A bala rogando pela aba rebatida de seu chapéu de feltro cortou a ponta da pluma escarlate que se enroscava sobre o ombro.
O moço voltou-se calmo, sereno, impassível; nem um músculo de seu rosto agitou-se; apenas um sorriso de soberano desprezo arqueava o lábio superior, sombreado pelo bigode negro.

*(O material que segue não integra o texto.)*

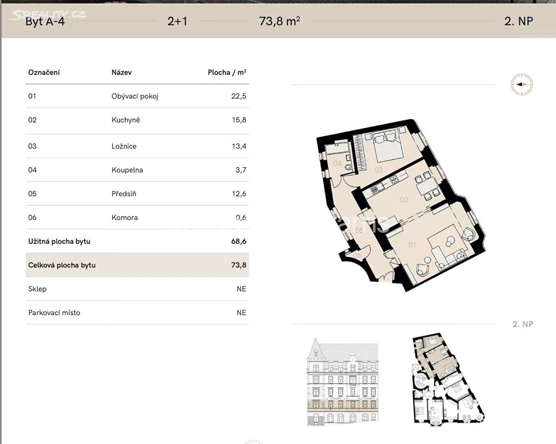Click the 2. NP label in header bar
Screen dimensions: 556x444
pos(518,21)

O espetáculo que se ofereceu aos seus olhos causou-lhe uma surpresa extraordinária: não esperava decerto ver o que se passava a dez passos dele.
Peri mostrando nos movimentos toda a força muscular de sua organização de aço, com a mão esquerda segura à nuca de Loredano, curvava-o sob a pressão violenta, e obrigava-o a ajoelhar.
O italiano lívido, com o rosto contraído e os olhos imensamente dilatados, tinha ainda entre as mãos hirtas a clavina fumegante.
O índio arrancou-a, e sacando a longa faca, levantou o braço para cravá-la no alto da cabeça do italiano.
Mas Álvaro tinha-se adiantado e aparou o golpe; depois estendeu a mão ao índio
— Solta este miserável, Peri!
— Não!
— A vida deste homem me pertence; atirou sobre mim; é a minha vez de atirar sobre ele.